Written instruction:
Answer these questions using the forum post on transformer-based text detection below.
1. Which dataset does the post plan to train DetrForObjectDetection on?
2. At about what value did the loss stall, and after roughly how many epochs?
3. What size is given for the pixel_values of the sample from the training dataloader?

** START Document passage **

Hi,
i do currently some experiments on text detection with a transformer based model.
Do anyone have experience at this or recommendations ?
My idea is to train the DetrForObjectDetection on the COCOText-v2 dataset
COCOText-v2
i have tested some setups:
- pretrained facebook/resnet-50 with num_queries=2000 (a good value for a A4 document page)
- from scratch with efficentNet_b0 backbone from timm with backbone lr: 0.001 and lr: 0.01
but in all cases the loss and train loss stuck at ~1.7 after ~35 epochs with 2 val steps per epoch
another problem i have faiced is the COCOevaluator there seems to be a problem with numpy has no append at validation step:
in COCOeval:
problem:
self.eval_imgs[iou_type].append(eval_imgs)
one sample from my train dataloader looks like this:
# pixel_values 1 example
torch.Size([3, 640, 640])
# target for this example
{'boxes': tensor([[0.0810, 0.8323, 0.1621, 0.1356],
[0.3031, 0.3070, 0.0367, 0.0088],
[0.5304, 0.3418, 0.0349, 0.0102]]), 'class_labels': tensor([0, 0, 0]), 'image_id': tensor([367969]), 'area': tensor([5295.0200, 103.8200, 105.6000]), 'iscrowd': tensor([0, 0, 0]), 'orig_size': tensor([640, 556]), 'size': tensor([640, 556])}
so the data after Dataloader seems to be ok
some more code:
COCO_stuff:
adapted from:
COCOText
Pytorch COCO
Dataloader
def collate_fn(batch):
""" process on every sample in batch
"""
feature_extractor = DetrFeatureExtractor()
pixel_values = [item[0] for item in batch]
encoding = feature_extractor.pad_and_create_pixel_mask(pixel_values, return_tensors="pt")
labels = [item[1] for item in batch]
batch = dict()
batch['pixel_values'] = encoding['pixel_values']
batch['pixel_mask'] = encoding['pixel_mask']
batch['labels'] = labels
return batch
class CocoTextDataset(Dataset):
"""MSCOCO Text V2 Dataset
"""
def __init__(self, path, ann_file_name, image_folder_name, feature_extractor, is_train=True, data_limit=None):
self.path = path
self.annotation_path = os.path.join(path, ann_file_name)
self.image_folder_path = os.path.join(path, image_folder_name)

** END Document passage **
** START Data entries **

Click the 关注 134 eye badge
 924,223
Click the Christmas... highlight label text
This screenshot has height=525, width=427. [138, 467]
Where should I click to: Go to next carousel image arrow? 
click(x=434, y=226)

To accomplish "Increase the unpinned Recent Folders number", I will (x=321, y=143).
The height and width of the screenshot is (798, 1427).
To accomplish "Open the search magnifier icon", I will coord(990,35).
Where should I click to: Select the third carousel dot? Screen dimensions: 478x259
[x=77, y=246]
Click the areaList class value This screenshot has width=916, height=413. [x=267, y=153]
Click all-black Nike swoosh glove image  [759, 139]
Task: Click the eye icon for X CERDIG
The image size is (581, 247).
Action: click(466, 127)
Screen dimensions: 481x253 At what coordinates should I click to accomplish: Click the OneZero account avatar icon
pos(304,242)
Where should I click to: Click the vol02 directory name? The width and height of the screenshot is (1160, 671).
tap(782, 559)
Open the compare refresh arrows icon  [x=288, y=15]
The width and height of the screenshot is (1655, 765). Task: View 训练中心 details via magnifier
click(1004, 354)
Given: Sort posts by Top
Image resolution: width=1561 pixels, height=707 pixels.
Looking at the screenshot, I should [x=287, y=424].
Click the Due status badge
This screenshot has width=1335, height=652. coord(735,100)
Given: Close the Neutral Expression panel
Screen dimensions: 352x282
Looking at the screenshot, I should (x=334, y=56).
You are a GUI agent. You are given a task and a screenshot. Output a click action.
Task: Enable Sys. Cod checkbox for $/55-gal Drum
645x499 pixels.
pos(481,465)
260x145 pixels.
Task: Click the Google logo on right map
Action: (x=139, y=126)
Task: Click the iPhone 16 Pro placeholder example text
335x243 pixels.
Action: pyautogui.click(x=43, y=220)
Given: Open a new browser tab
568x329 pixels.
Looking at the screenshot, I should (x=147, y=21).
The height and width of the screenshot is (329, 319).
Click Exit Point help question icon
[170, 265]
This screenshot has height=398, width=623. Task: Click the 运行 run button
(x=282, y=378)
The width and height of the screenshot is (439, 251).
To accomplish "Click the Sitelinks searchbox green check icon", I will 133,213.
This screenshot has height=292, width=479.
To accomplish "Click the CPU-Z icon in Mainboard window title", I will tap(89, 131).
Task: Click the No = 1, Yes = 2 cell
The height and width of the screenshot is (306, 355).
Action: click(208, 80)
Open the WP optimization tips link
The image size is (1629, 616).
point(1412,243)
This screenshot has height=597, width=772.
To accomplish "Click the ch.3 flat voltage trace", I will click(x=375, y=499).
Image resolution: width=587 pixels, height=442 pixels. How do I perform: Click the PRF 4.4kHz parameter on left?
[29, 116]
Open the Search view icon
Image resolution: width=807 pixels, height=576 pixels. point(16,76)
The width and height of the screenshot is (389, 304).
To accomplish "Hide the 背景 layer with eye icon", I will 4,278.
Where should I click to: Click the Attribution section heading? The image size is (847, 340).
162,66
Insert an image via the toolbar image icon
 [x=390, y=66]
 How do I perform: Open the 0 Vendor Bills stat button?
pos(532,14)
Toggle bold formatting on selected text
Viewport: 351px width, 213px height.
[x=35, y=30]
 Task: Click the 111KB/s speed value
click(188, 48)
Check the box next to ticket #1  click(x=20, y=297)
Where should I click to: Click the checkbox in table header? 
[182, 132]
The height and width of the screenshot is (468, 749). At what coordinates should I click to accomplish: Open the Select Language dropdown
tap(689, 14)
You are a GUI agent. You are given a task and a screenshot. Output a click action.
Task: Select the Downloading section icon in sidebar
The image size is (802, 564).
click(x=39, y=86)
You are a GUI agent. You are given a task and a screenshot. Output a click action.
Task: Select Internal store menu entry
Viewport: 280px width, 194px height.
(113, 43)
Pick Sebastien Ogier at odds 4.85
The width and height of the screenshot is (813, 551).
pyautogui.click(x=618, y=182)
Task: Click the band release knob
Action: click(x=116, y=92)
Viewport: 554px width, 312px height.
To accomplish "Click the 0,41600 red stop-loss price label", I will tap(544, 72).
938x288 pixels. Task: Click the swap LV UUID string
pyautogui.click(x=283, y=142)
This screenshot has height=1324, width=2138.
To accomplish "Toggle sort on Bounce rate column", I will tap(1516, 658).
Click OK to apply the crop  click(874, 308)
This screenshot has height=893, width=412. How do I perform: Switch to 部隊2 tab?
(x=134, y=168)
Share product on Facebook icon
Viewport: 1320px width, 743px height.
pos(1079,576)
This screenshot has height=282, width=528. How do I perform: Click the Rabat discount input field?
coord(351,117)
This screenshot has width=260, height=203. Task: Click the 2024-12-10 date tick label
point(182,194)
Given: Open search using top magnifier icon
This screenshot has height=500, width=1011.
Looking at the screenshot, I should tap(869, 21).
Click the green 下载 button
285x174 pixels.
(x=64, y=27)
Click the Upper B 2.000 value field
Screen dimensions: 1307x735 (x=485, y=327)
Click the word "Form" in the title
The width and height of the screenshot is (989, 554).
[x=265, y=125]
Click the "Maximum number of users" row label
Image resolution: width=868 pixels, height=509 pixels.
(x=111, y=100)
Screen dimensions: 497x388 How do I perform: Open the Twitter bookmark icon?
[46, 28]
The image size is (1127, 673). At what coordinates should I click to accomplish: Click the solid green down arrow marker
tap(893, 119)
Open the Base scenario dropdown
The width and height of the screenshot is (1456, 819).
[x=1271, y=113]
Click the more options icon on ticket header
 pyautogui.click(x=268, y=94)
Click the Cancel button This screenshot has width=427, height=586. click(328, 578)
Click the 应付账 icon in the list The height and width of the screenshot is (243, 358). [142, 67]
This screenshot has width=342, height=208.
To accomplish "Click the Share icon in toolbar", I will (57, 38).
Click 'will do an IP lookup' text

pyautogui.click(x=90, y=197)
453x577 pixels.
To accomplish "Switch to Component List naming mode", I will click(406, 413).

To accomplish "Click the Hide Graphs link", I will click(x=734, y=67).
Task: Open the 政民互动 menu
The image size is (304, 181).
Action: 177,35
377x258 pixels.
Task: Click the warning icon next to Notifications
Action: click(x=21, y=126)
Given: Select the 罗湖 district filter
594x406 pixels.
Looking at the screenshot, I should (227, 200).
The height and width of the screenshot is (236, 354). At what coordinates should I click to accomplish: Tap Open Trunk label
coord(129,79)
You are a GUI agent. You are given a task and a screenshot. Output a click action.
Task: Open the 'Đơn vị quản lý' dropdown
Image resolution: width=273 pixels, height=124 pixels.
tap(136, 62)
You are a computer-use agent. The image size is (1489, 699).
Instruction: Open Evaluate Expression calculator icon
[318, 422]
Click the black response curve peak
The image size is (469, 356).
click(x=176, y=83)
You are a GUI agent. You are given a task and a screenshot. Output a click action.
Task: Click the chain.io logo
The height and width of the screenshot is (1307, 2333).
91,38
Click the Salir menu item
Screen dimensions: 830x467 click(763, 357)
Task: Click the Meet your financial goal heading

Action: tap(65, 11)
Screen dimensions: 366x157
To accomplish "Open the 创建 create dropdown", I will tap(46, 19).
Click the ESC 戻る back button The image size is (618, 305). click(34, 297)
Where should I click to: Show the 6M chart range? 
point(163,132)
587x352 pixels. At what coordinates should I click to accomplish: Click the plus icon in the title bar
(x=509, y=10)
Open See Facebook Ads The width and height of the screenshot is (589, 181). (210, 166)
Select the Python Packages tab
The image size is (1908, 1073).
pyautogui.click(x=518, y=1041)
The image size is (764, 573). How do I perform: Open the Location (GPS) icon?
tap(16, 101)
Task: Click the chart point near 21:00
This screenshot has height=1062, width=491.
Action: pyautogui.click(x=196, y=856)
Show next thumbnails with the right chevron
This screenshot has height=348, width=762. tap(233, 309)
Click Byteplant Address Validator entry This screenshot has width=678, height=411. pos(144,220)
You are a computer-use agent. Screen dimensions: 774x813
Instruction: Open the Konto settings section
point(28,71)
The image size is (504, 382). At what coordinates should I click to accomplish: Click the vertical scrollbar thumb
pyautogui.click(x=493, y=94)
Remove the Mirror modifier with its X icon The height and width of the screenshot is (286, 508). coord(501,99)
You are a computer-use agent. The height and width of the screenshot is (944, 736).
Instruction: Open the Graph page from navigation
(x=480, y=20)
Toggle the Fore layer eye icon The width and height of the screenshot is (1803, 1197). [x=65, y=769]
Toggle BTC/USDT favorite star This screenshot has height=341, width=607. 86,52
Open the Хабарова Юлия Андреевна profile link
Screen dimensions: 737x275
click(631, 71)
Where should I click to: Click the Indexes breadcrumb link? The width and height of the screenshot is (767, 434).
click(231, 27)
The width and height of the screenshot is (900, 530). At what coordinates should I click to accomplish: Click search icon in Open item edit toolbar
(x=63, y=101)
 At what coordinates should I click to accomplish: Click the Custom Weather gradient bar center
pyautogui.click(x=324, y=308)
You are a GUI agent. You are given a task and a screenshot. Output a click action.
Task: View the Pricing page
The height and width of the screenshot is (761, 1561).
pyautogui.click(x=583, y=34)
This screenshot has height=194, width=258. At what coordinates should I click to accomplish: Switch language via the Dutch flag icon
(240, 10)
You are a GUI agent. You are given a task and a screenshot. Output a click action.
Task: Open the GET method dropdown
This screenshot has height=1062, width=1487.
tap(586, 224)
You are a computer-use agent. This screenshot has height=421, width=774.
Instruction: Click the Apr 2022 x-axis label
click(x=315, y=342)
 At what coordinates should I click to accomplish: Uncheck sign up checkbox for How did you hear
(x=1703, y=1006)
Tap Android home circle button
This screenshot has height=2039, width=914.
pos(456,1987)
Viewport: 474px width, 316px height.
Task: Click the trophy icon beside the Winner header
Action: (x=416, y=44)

** END Data entries **

Response to the task:
1. COCOText-v2.
2. About 1.7, after roughly 35 epochs.
3. torch.Size([3, 640, 640]).